A postura financeira conservadora do Clube do Remo na Série A pode se transformar em desvantagem esportiva diante de adversários que, mesmo endividados, mantêm investimentos em reforços. O cenário envolve clubes como Santos e Vasco da Gama, que disputam a permanência na primeira divisão em 2027 contra a equipe paraense.
O Remo cumpre os parâmetros de solvência, liquidez e relação entre custos e receitas da Confederação Brasileira de Futebol (CBF), baseados em dados de 2023 a 2025. A gestão evita gastos excessivos e manteve os salários em dia em julho. Em contraste, rivais diretos na luta contra o rebaixamento utilizam empréstimos e garantias para contratar jogadores.
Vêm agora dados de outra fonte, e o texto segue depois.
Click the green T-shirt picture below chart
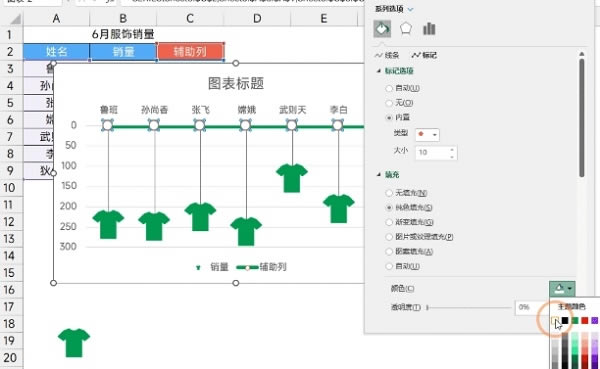600x369 pixels. [74, 343]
O Santos enfrenta transfer ban da Fifa por uma dívida de R$ 12 milhões com o Monaco, da França. Apesar da punição e de atrasos salariais em julho, o clube avançou na contratação do volante Arthur Melo, vindo da Juventus, com salários na casa de R$ 3 milhões mensais.
No Vasco, a situação envolve recuperação judicial. A Justiça negou pedido de empréstimo de R$ 150 milhões solicitado pelo clube para fluxo de caixa. Documentos do processo indicam que a equipe previa gastar R$ 86,4 milhões em contratações entre agosto e setembro, valor superior aos R$ 13 milhões destinados ao pagamento de dívidas no mesmo período.
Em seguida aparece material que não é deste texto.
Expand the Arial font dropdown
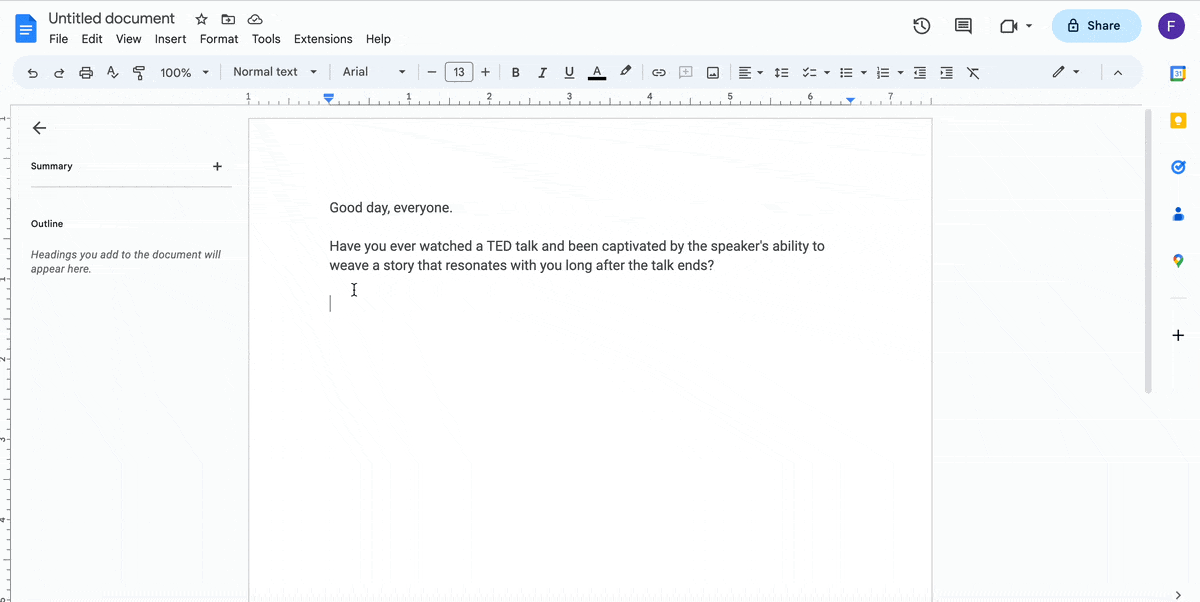The height and width of the screenshot is (602, 1200). tap(374, 72)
A operação do Vasco envolvia a empresa Almirante, de Marcos Lamacchia, que possui pré-acordo para comprar a SAF do clube. Outro exemplo de investimento via terceiros foi a contratação de Santiago Sosa, do Racing, por US$ 7,5 milhões, viabilizada por um aval bancário da Crefisa.
A CBF implementa novas regras de Fair Play Financeiro para reduzir esse desequilíbrio. As punições para clubes que descumprirem as normas podem incluir multas, bloqueio de receitas, perda de pontos, rebaixamento e cassação da licença.